--- Brano da leggere ---

Dettaglio Legge Regionale

Norme urgenti in materia di ambiente, di energia, di infrastrutture e di contabilità. (6-2-2018)
Friuli Venezia Giulia
Legge n.3 del 6-2-2018
n.7 del 14-2-2018
Politiche infrastrutturali
10-4-2018 / Impugnata
La legge regionale, che detta norme urgenti in materia di ambiente, di energia, di infrastrutture e di contabilità eccede dalle competenze riconosciute alla Regione Friuli Venezia Giulia dallo Statuto speciale di autonomia, Legge costituzionale 31 gennaio 1963, n.1 e successive modifche e integrazioni, relativamente alle norme sotto indicate, per le motivazioni di seguito specificate.

1. L’art. 4, alla lett. p), prevede quanto segue: «dopo il comma 7 dell’art. 36 sono aggiunti i seguenti: “comma 7 bis-qualora sul territorio regionale si configuri una situazione di deficit idrico, il Presidente della regione, sulla base dei dati rilevati e di quelli forniti dalla Direzione centrale competente in materia di risorse agricole, con decreto di cui è data pubblicazione sul sito istituzionale della Regione, in via d’urgenza: a) dichiara lo stato di sofferenza idrica; b) individua le riduzioni temporanee del deflusso minimo vitale, commisurate all’entità del deficit idrico. 7ter – le riduzioni temporanee di cui al comma 7bis, lettera b), si applicano alle derivazioni d’acqua per utilizzo irriguo in esercizio lungo i corsi d’acqua dei fiumi Tagliamento e Isonzo e dei torrenti Torre, Meduna, Cellina e Judrio».

---

Estrai tutto il brano qui sopra sulla legge regionale del Friuli Venezia Giulia e riscrivilo parola per parola, senza cambiare niente.

--- Dati dell'esercizio ---

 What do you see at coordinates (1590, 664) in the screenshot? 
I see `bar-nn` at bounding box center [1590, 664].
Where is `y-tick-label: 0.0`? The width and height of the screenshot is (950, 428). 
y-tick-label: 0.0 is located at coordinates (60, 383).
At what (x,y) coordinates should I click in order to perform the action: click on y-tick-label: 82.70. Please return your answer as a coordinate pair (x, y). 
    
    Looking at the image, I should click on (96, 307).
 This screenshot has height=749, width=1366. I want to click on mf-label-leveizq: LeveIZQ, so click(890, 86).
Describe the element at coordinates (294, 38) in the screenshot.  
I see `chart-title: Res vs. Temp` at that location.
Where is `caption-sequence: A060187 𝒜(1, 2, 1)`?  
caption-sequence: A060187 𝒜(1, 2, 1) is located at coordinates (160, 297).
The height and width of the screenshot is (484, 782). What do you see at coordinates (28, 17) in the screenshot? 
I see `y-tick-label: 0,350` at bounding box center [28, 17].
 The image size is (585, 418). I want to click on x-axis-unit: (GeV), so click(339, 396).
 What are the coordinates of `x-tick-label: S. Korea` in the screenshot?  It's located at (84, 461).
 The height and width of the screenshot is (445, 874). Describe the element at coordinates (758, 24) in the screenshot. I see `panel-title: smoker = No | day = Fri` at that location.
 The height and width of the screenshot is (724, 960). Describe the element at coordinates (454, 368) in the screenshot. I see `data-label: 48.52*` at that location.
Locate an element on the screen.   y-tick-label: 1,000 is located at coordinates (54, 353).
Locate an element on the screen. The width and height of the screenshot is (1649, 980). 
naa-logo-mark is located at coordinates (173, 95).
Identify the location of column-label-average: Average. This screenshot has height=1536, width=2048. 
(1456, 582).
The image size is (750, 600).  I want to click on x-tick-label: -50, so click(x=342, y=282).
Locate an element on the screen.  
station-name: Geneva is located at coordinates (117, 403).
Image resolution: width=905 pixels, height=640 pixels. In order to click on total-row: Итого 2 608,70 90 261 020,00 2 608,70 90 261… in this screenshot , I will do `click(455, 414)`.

---

Soluzione esercizio:
Dettaglio Legge Regionale

Norme urgenti in materia di ambiente, di energia, di infrastrutture e di contabilità. (6-2-2018)
Friuli Venezia Giulia
Legge n.3 del 6-2-2018
n.7 del 14-2-2018
Politiche infrastrutturali
10-4-2018 / Impugnata
La legge regionale, che detta norme urgenti in materia di ambiente, di energia, di infrastrutture e di contabilità eccede dalle competenze riconosciute alla Regione Friuli Venezia Giulia dallo Statuto speciale di autonomia, Legge costituzionale 31 gennaio 1963, n.1 e successive modifche e integrazioni, relativamente alle norme sotto indicate, per le motivazioni di seguito specificate.

1. L’art. 4, alla lett. p), prevede quanto segue: «dopo il comma 7 dell’art. 36 sono aggiunti i seguenti: “comma 7 bis-qualora sul territorio regionale si configuri una situazione di deficit idrico, il Presidente della regione, sulla base dei dati rilevati e di quelli forniti dalla Direzione centrale competente in materia di risorse agricole, con decreto di cui è data pubblicazione sul sito istituzionale della Regione, in via d’urgenza: a) dichiara lo stato di sofferenza idrica; b) individua le riduzioni temporanee del deflusso minimo vitale, commisurate all’entità del deficit idrico. 7ter – le riduzioni temporanee di cui al comma 7bis, lettera b), si applicano alle derivazioni d’acqua per utilizzo irriguo in esercizio lungo i corsi d’acqua dei fiumi Tagliamento e Isonzo e dei torrenti Torre, Meduna, Cellina e Judrio».